* [Work item]:
Without leaving out a single line, copy the records exactly.

* [Task material]:

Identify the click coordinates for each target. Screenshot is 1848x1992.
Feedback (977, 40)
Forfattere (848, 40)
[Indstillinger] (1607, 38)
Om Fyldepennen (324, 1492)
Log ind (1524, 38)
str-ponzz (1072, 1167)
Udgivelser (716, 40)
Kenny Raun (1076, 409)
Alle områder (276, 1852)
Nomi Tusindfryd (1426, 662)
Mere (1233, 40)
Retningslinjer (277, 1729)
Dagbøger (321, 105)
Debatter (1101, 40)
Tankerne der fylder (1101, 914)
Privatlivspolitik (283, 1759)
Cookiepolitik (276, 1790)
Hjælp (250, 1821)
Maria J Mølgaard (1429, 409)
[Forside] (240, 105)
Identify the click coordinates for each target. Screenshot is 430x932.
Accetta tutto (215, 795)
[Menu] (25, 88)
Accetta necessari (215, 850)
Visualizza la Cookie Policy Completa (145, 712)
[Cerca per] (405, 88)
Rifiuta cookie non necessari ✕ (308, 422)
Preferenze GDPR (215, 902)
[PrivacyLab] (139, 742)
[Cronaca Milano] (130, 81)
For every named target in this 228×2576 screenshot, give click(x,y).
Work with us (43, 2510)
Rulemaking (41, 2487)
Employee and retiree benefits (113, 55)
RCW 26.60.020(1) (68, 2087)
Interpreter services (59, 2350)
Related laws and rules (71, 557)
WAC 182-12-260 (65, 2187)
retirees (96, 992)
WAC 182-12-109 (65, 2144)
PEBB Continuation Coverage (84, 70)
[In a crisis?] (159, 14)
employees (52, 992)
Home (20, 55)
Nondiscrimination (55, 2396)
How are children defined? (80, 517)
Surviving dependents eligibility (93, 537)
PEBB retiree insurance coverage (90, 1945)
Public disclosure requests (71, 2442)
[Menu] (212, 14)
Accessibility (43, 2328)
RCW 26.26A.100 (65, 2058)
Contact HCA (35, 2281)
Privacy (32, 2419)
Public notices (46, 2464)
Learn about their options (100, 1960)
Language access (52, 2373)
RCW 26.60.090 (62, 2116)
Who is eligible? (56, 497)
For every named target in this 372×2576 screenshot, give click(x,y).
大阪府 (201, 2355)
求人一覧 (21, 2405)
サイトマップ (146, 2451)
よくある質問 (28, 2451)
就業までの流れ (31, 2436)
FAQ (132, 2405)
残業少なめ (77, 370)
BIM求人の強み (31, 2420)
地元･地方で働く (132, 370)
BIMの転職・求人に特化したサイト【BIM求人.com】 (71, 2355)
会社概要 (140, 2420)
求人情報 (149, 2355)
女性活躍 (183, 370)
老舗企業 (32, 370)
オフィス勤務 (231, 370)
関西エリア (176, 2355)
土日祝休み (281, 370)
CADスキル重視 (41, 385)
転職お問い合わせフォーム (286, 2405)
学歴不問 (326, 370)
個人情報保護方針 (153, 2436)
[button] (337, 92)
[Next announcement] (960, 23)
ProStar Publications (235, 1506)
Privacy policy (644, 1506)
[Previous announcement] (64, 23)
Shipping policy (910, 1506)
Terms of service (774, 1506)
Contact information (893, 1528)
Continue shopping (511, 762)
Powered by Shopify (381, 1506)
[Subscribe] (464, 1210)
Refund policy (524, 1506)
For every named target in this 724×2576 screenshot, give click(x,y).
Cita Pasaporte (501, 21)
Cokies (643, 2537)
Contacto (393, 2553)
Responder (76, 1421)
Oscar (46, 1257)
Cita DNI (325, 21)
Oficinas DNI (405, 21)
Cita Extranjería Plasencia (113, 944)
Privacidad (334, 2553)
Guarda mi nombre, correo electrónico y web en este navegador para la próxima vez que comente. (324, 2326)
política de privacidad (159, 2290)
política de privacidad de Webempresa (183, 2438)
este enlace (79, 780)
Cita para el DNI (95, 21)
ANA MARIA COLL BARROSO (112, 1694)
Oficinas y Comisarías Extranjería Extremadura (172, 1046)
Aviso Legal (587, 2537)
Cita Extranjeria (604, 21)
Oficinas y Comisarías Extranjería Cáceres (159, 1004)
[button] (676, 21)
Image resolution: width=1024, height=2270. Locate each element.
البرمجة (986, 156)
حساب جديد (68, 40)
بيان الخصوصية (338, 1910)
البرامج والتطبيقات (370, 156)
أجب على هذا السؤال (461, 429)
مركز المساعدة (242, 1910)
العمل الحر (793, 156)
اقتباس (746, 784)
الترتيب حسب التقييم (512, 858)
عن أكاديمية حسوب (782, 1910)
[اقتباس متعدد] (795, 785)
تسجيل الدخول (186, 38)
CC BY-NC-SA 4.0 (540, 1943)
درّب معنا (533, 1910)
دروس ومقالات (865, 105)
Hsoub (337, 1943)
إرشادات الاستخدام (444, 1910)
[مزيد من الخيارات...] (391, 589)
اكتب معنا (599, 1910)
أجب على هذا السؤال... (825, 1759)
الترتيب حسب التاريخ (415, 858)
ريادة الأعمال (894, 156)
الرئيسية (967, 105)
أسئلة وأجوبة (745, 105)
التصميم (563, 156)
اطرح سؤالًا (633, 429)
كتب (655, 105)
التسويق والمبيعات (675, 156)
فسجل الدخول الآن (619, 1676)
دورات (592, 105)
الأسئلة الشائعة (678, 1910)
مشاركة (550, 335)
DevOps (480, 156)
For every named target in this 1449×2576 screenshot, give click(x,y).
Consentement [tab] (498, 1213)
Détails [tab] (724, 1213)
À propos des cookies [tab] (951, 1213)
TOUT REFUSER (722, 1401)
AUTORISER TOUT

* [Solved problem]:
Identify the click coordinates for each target. Screenshot is 1848x1992.
Feedback (977, 40)
Forfattere (848, 40)
[Indstillinger] (1607, 38)
Om Fyldepennen (324, 1492)
Log ind (1524, 38)
str-ponzz (1072, 1167)
Udgivelser (716, 40)
Kenny Raun (1076, 409)
Alle områder (276, 1852)
Nomi Tusindfryd (1426, 662)
Mere (1233, 40)
Retningslinjer (277, 1729)
Dagbøger (321, 105)
Debatter (1101, 40)
Tankerne der fylder (1101, 914)
Privatlivspolitik (283, 1759)
Cookiepolitik (276, 1790)
Hjælp (250, 1821)
Maria J Mølgaard (1429, 409)
[Forside] (240, 105)
Identify the click coordinates for each target. Screenshot is 430x932.
Accetta tutto (215, 795)
[Menu] (25, 88)
Accetta necessari (215, 850)
Visualizza la Cookie Policy Completa (145, 712)
[Cerca per] (405, 88)
Rifiuta cookie non necessari ✕ (308, 422)
Preferenze GDPR (215, 902)
[PrivacyLab] (139, 742)
[Cronaca Milano] (130, 81)
For every named target in this 228×2576 screenshot, give click(x,y).
Work with us (43, 2510)
Rulemaking (41, 2487)
Employee and retiree benefits (113, 55)
RCW 26.60.020(1) (68, 2087)
Interpreter services (59, 2350)
Related laws and rules (71, 557)
WAC 182-12-260 (65, 2187)
retirees (96, 992)
WAC 182-12-109 (65, 2144)
PEBB Continuation Coverage (84, 70)
[In a crisis?] (159, 14)
employees (52, 992)
Home (20, 55)
Nondiscrimination (55, 2396)
How are children defined? (80, 517)
Surviving dependents eligibility (93, 537)
PEBB retiree insurance coverage (90, 1945)
Public disclosure requests (71, 2442)
[Menu] (212, 14)
Accessibility (43, 2328)
RCW 26.26A.100 (65, 2058)
Contact HCA (35, 2281)
Privacy (32, 2419)
Public notices (46, 2464)
Learn about their options (100, 1960)
Language access (52, 2373)
RCW 26.60.090 (62, 2116)
Who is eligible? (56, 497)
For every named target in this 372×2576 screenshot, give click(x,y).
大阪府 (201, 2355)
求人一覧 (21, 2405)
サイトマップ (146, 2451)
よくある質問 (28, 2451)
就業までの流れ (31, 2436)
FAQ (132, 2405)
残業少なめ (77, 370)
BIM求人の強み (31, 2420)
地元･地方で働く (132, 370)
BIMの転職・求人に特化したサイト【BIM求人.com】 (71, 2355)
会社概要 (140, 2420)
求人情報 (149, 2355)
女性活躍 (183, 370)
老舗企業 (32, 370)
オフィス勤務 (231, 370)
関西エリア (176, 2355)
土日祝休み (281, 370)
CADスキル重視 (41, 385)
転職お問い合わせフォーム (286, 2405)
学歴不問 (326, 370)
個人情報保護方針 (153, 2436)
[button] (337, 92)
[Next announcement] (960, 23)
ProStar Publications (235, 1506)
Privacy policy (644, 1506)
[Previous announcement] (64, 23)
Shipping policy (910, 1506)
Terms of service (774, 1506)
Contact information (893, 1528)
Continue shopping (511, 762)
Powered by Shopify (381, 1506)
[Subscribe] (464, 1210)
Refund policy (524, 1506)
For every named target in this 724×2576 screenshot, give click(x,y).
Cita Pasaporte (501, 21)
Cokies (643, 2537)
Contacto (393, 2553)
Responder (76, 1421)
Oscar (46, 1257)
Cita DNI (325, 21)
Oficinas DNI (405, 21)
Cita Extranjería Plasencia (113, 944)
Privacidad (334, 2553)
Guarda mi nombre, correo electrónico y web en este navegador para la próxima vez que comente. (324, 2326)
política de privacidad (159, 2290)
política de privacidad de Webempresa (183, 2438)
este enlace (79, 780)
Cita para el DNI (95, 21)
ANA MARIA COLL BARROSO (112, 1694)
Oficinas y Comisarías Extranjería Extremadura (172, 1046)
Aviso Legal (587, 2537)
Cita Extranjeria (604, 21)
Oficinas y Comisarías Extranjería Cáceres (159, 1004)
[button] (676, 21)
Image resolution: width=1024, height=2270. Locate each element.
البرمجة (986, 156)
حساب جديد (68, 40)
بيان الخصوصية (338, 1910)
البرامج والتطبيقات (370, 156)
أجب على هذا السؤال (461, 429)
مركز المساعدة (242, 1910)
العمل الحر (793, 156)
اقتباس (746, 784)
الترتيب حسب التقييم (512, 858)
عن أكاديمية حسوب (782, 1910)
[اقتباس متعدد] (795, 785)
تسجيل الدخول (186, 38)
CC BY-NC-SA 4.0 (540, 1943)
درّب معنا (533, 1910)
دروس ومقالات (865, 105)
Hsoub (337, 1943)
إرشادات الاستخدام (444, 1910)
[مزيد من الخيارات...] (391, 589)
اكتب معنا (599, 1910)
أجب على هذا السؤال... (825, 1759)
الترتيب حسب التاريخ (415, 858)
ريادة الأعمال (894, 156)
الرئيسية (967, 105)
أسئلة وأجوبة (745, 105)
التصميم (563, 156)
اطرح سؤالًا (633, 429)
كتب (655, 105)
التسويق والمبيعات (675, 156)
فسجل الدخول الآن (619, 1676)
دورات (592, 105)
الأسئلة الشائعة (678, 1910)
مشاركة (550, 335)
DevOps (480, 156)
For every named target in this 1449×2576 screenshot, give click(x,y).
Consentement [tab] (498, 1213)
Détails [tab] (724, 1213)
À propos des cookies [tab] (951, 1213)
TOUT REFUSER (722, 1401)
AUTORISER TOUT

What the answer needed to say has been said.